This morning is a hot and sticky one here in the Twin Cities.
An hour or so ago, I was about a mile into my usual 2 1/2 mile walk when I met another walker who seemed to be in some distress. I said “good morning,” and he said “I don’t think I’m going to make it back,” and sat down with a nearby garbage can as his backrest. Sweat was pouring off of him.
We were a ways out in the woods, so to speak, though not that far. “Do you have a cellphone?” I asked. “No.” Neither did I. Lesson #1.
Where do you live? He gave me his address. Neither of us had a pencil or paper. Lesson #2.
There was nothing I could do for him just staying there. I had no idea when or if there would be other walkers coming by, so I told him I’d go to get help, and I backtracked my route reciting over and over his name and address: “2531 __ Unit __, J__K___“
Back at the road and closest neighborhood – perhaps a half mile – I walked to the nearest house and rang the doorbell. No answer. People were at work. Should I go to the next house, or the one across the street, or “catty-corner”?
I was walking across the street when I saw a mini-van driving towards me and I waved it down. Thankfully, it stopped. A young woman, Jenny, with a small child in the back seat rolled down her window and I described the situation and said it looked like a 911 call was needed.
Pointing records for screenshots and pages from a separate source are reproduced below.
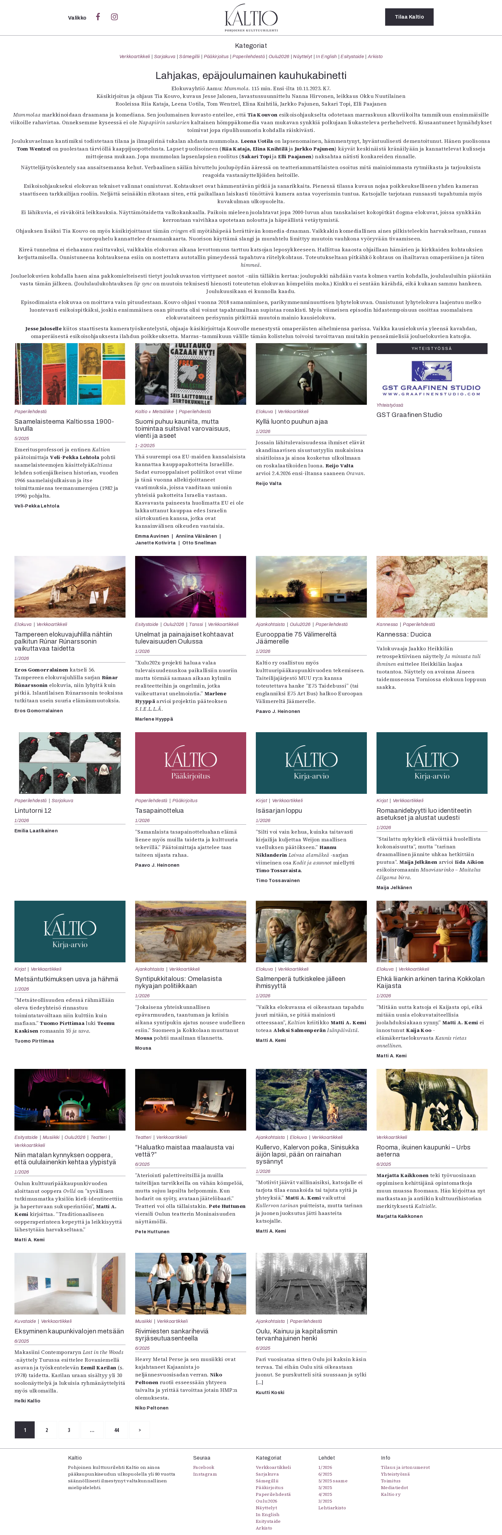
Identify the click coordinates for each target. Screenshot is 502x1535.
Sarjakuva (165, 56)
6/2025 (142, 1164)
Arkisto (375, 56)
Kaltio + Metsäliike (154, 411)
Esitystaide (352, 56)
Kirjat (261, 800)
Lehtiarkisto (332, 1508)
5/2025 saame (333, 1481)
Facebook (203, 1467)
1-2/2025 (145, 445)
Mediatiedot (394, 1488)
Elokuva (264, 411)
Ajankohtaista (270, 624)
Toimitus (391, 1481)
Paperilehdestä (248, 56)
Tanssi (196, 624)
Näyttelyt (302, 56)
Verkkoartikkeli (134, 56)
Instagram (205, 1474)
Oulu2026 (279, 56)
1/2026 (263, 431)
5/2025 (21, 438)
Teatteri (99, 1137)
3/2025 (325, 1501)
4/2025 (325, 1494)
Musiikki (51, 1137)
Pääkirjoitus (216, 56)
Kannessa (387, 624)
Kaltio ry (391, 1494)
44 (123, 1430)
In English (326, 56)
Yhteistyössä (389, 405)
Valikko (78, 18)
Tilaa (409, 17)
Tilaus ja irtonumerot (405, 1467)
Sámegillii (189, 56)
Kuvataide (25, 1321)
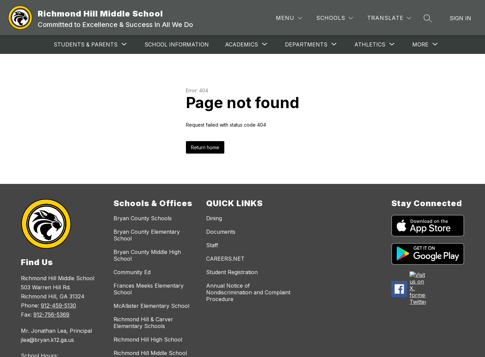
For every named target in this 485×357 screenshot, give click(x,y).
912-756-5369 (51, 314)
She immediately dialed her cell phone. “I’m in nursing school,” she said, willing to help, and she proceeded to drive down the walking path to the man, who was still sitting beside the garbage can. She talked to the man, all the while on the phone.
An ambulance was on the way. The man’s condition was such that he could get into the car, and she drove back with him to the nearest road. All seemed under control, and I went on…but shortly changed my mind and backtracked to make sure all was okay.
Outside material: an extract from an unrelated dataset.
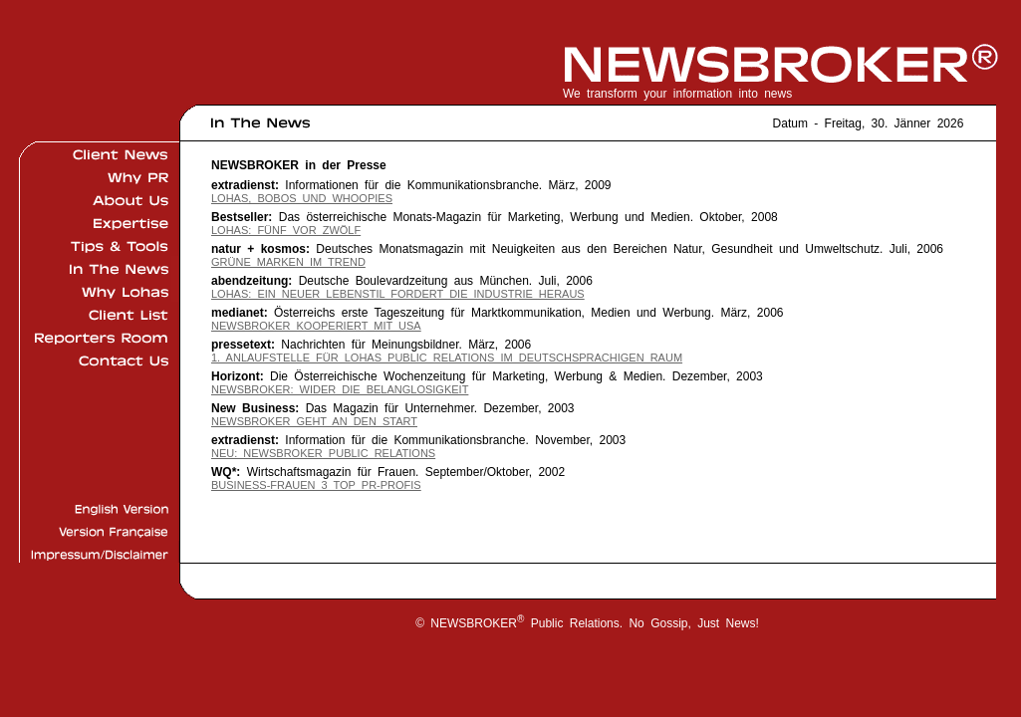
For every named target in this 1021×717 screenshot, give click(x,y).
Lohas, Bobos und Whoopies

I arrived at the road, and along with Jenny there was a State Highway Patrol and a City Police vehicle, and an ambulance was just pulling up. JK was being assisted from the car to the ambulance, and as I write I have no idea how he is doing: whether it was a heart episode, or dehydration, or something else that he was experiencing when I met him at that garbage can. But I know the situation was extremely well covered by the responders.
All the walk home I kept thinking of lessons learned from this episode, and the primary one was how lucky we are to have an “infrastructure” which includes, especially, people who care about each other, including the ones they do not know; and how important it is to have well trained and available municipal services.
I also was reminded, this morning, that I am part of this infrastructure, and if I am lucky enough to have a cell phone, a pencil and a piece of paper, they will, along with my hat and personal ID, be essential parts of my preparation for my daily walk.
Our infrastructure is also a very fragile thing…easy to imagine that it is really not all that necessary, and a drain on our finances: a good topic for political bashing. But this morning on a local street, was evidence to the contrary.